Une sorte de bourdonnement à plusieurs voix, de symphonie concertante qui part de la Plaza Nueva de Bilbao pour rejoindre les rues étroites de Santiago de Compostela où les terrasses débordent sur des placettes minuscules, revenir vers Saragosse, Toledo et Barcelone, dans une ambiance plus snob et retomber dans les dédales odorants de l’Albaicin où le jasmin enrobe une sorte de mélopée arabe au soir tombant.
Le long des quais de Bilbao, la nonchalance semble avoir gagné les piétons, les cyclistes et les touristes qui se sont réconciliés dans le paradis du soft design, lorgnés d’un air narquois par l’araignée de Louise Bourgeois intitulée « maman » et dans l’oubli de la mémoire ouvrière.
Cette convivialité et cette nonchalance là n’ont pas manqués après la réunion de travail du comité scientifique de l’itinéraire des cimetières pour laquelle j’étais venu.
De fait, la douceur de vivre de la capitale basque s’est étrangement doublée d’une douceur de mourir. N’étaient les avions qui passent en rase motte au dessus des tombes, le cimetière de Bilbao qui possède quelques parentés majestueuses avec ceux de Barcelone – fortunes industrielles aidant – pourrait figurer aisément dans la liste des théâtres de verdure où la grandiloquence ne constitue qu’une manière de se rassurer et de plaisanter avec la mort.
La mort, ou plutôt le royaume des morts, mérite bien en effet l’offrande d’un temple, l’envolée des anges de pierre et l’embrassement des éplorés.
Au milieu des allées, une scène frappe à la fois par son réalisme et par le dialogue étrange qui se crée entre les personnages.

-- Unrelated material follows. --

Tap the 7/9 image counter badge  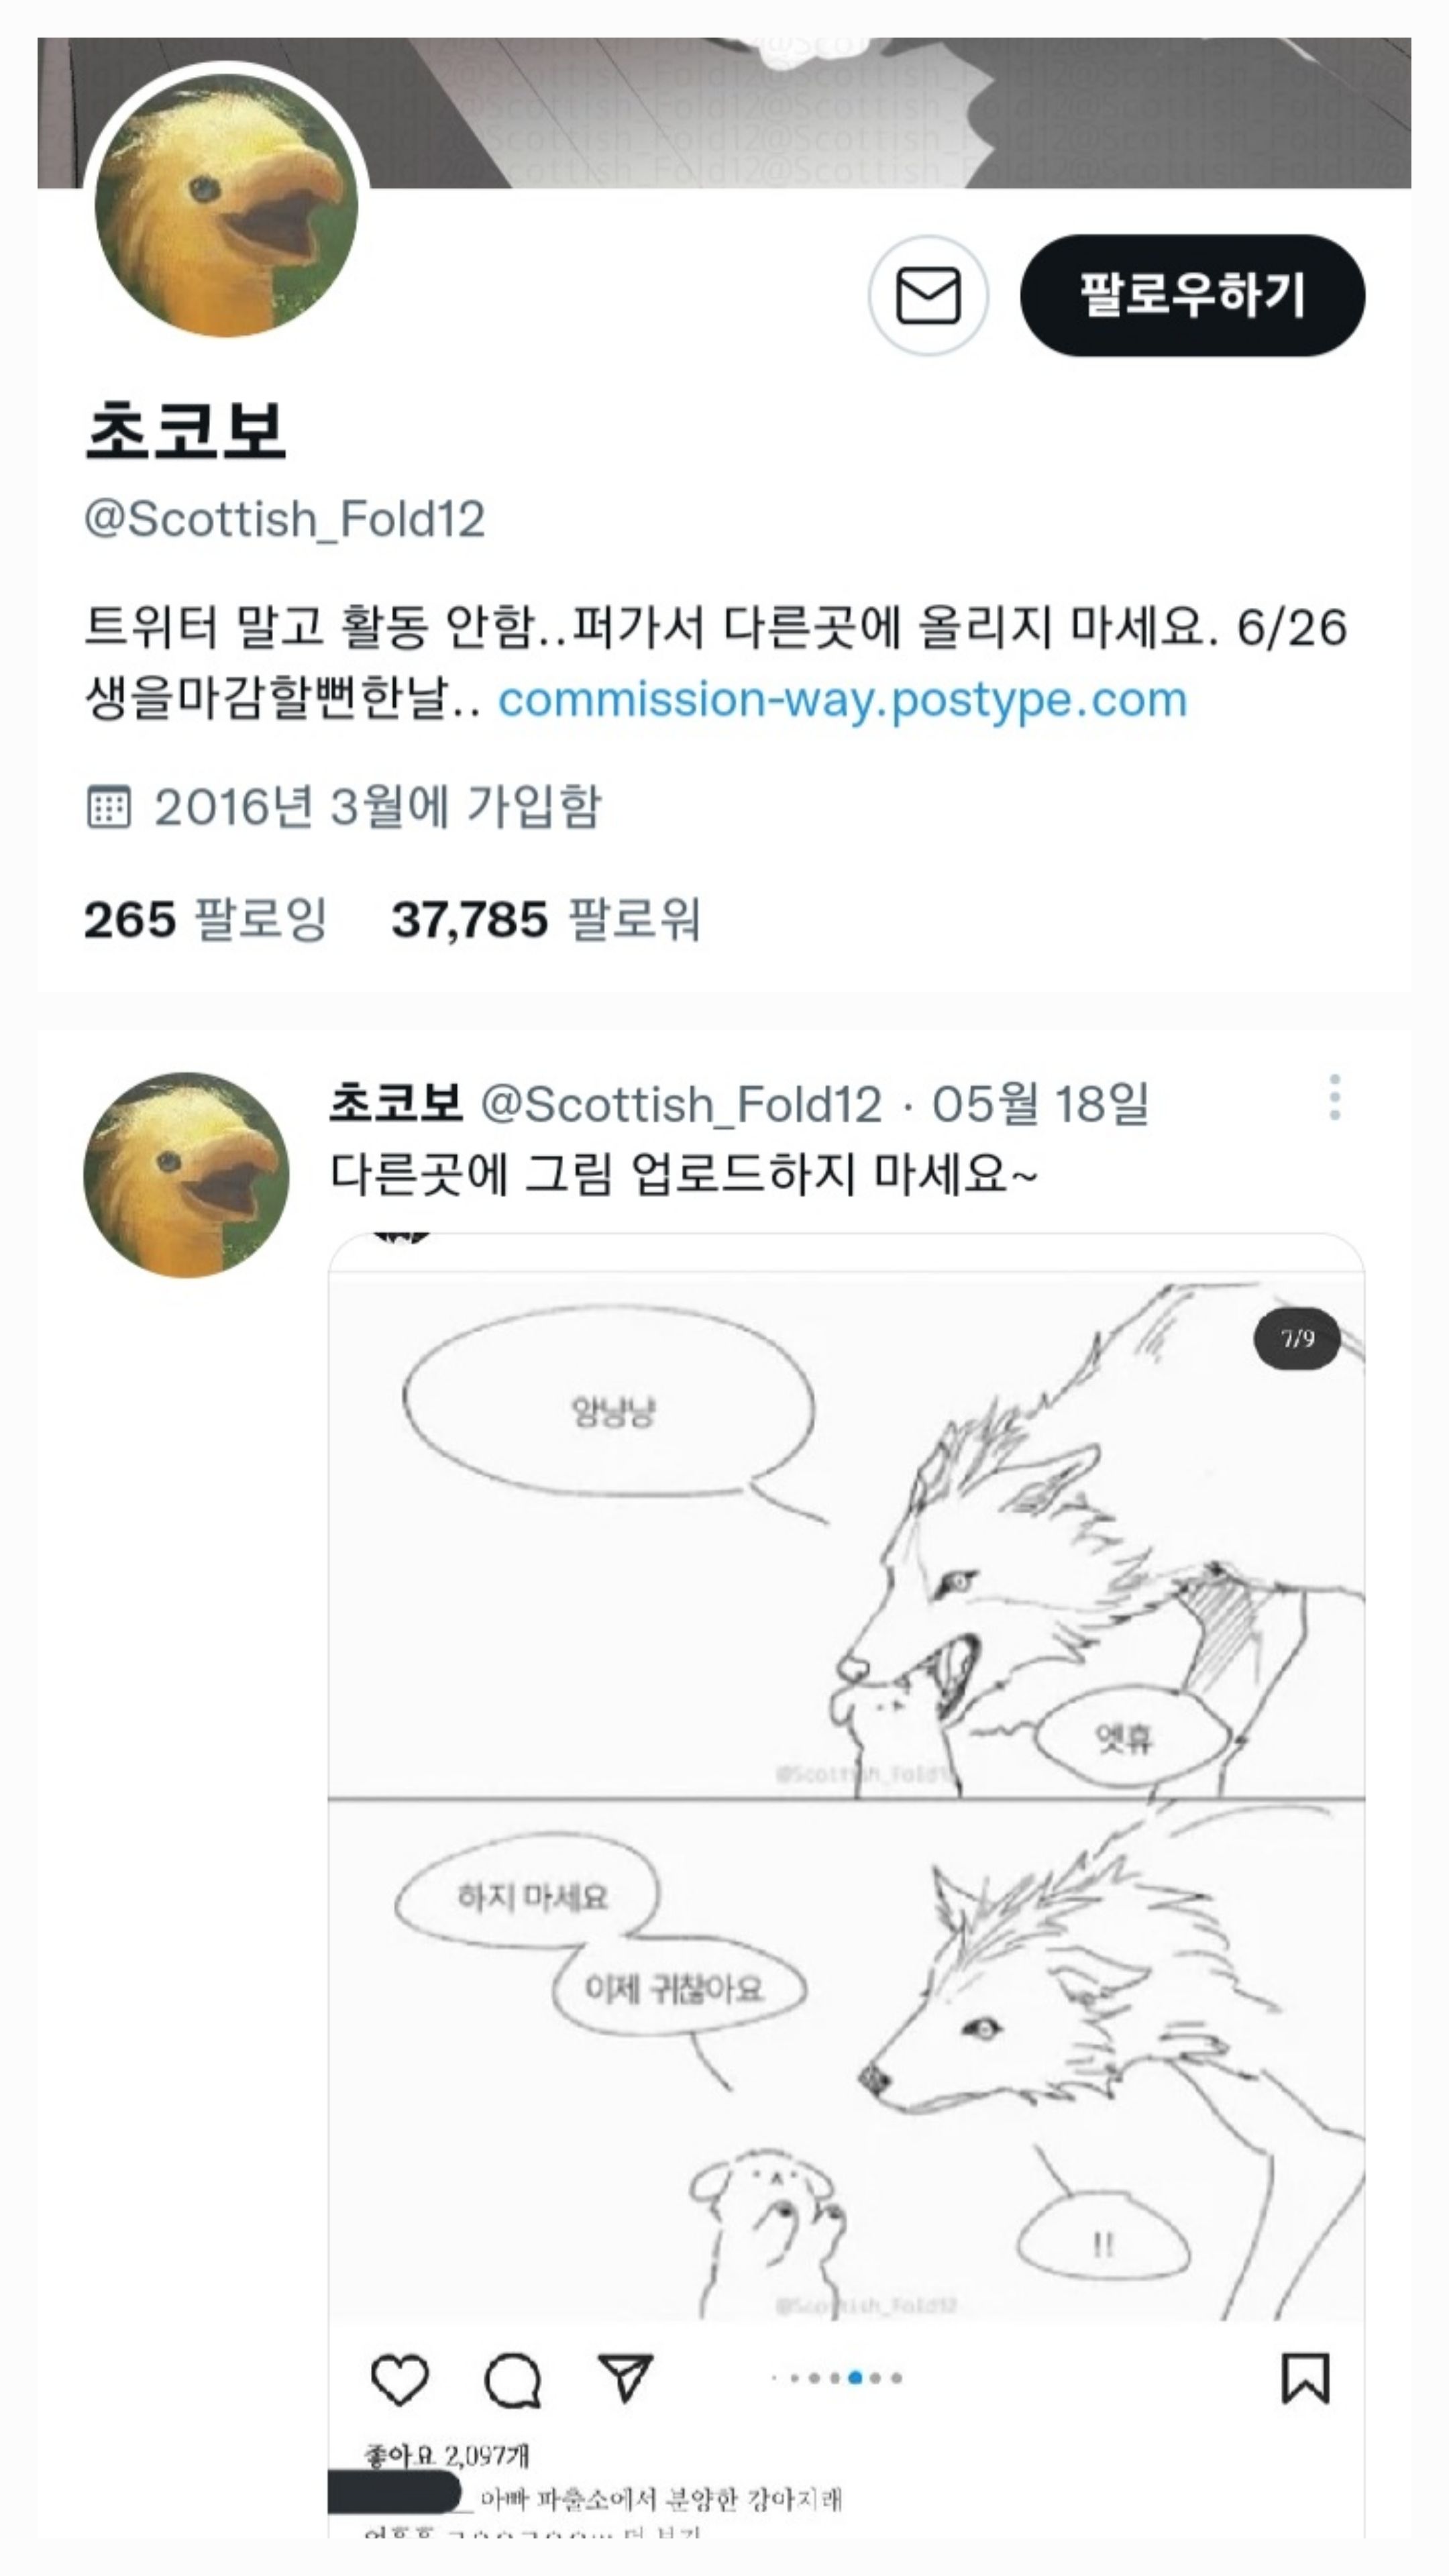[x=1297, y=1338]
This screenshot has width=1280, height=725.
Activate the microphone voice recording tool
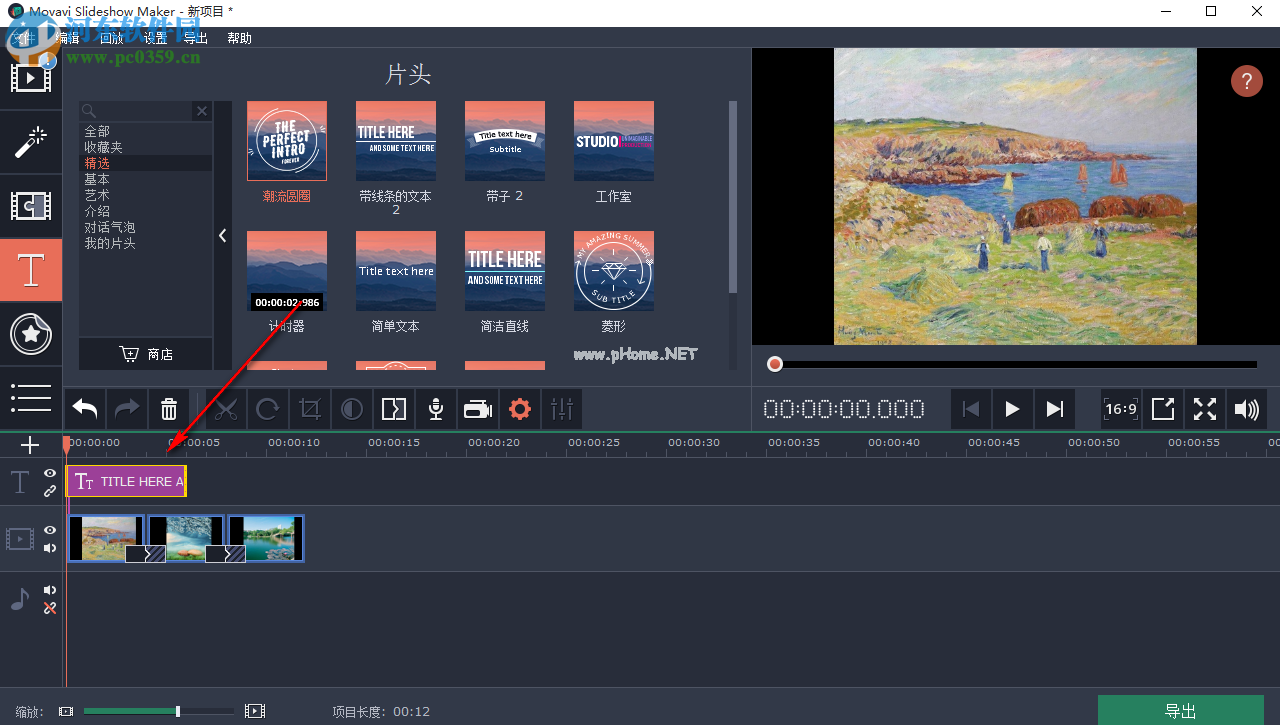point(435,409)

La patine qui caresse les étoffes figées, comme la fine pellicule qui semble se détacher par petites plaques, révèlent soudain, comme il se doit, le visage imprimé du Christ, bien mieux que dans toutes les peintures de la Renaissance. La pierre donne paradoxalement une vie crédible au miracle sur lequel les scientifiques se penchent à Turin et ailleurs depuis des années.
J’aime bien ce parc paisible, mieux fait pour la promenade et la familiarité des vivants et des morts que pour le recueillement.
La jeune journaliste qui m’a longuement interviewé à la mairie tient à prendre des photographies sur place. Une sorte de partie de cache-cache commence alors entre les travées, sous les cyprès ou dans l’ombre portée des colonnades afin qu’elle trouve le bon angle.
Je m’assieds un instant sur une pierre tombale pour lui demander ce qu’elle va faire de toutes ces photographies. En fait je n’en sais toujours rien car El Correo ne publiera qu’une sorte de timbre poste où la moitiè de mon visage disparaît dans l’ombre.
Lorsque je me relève, elle me confie brièvement : « C’est la tombe de mon grand-père ».
Une sorcière, un vampire ou un ange a peut être emporté une partie de mon image dans les dédales de Bilbao avant de surfer sur la tempête.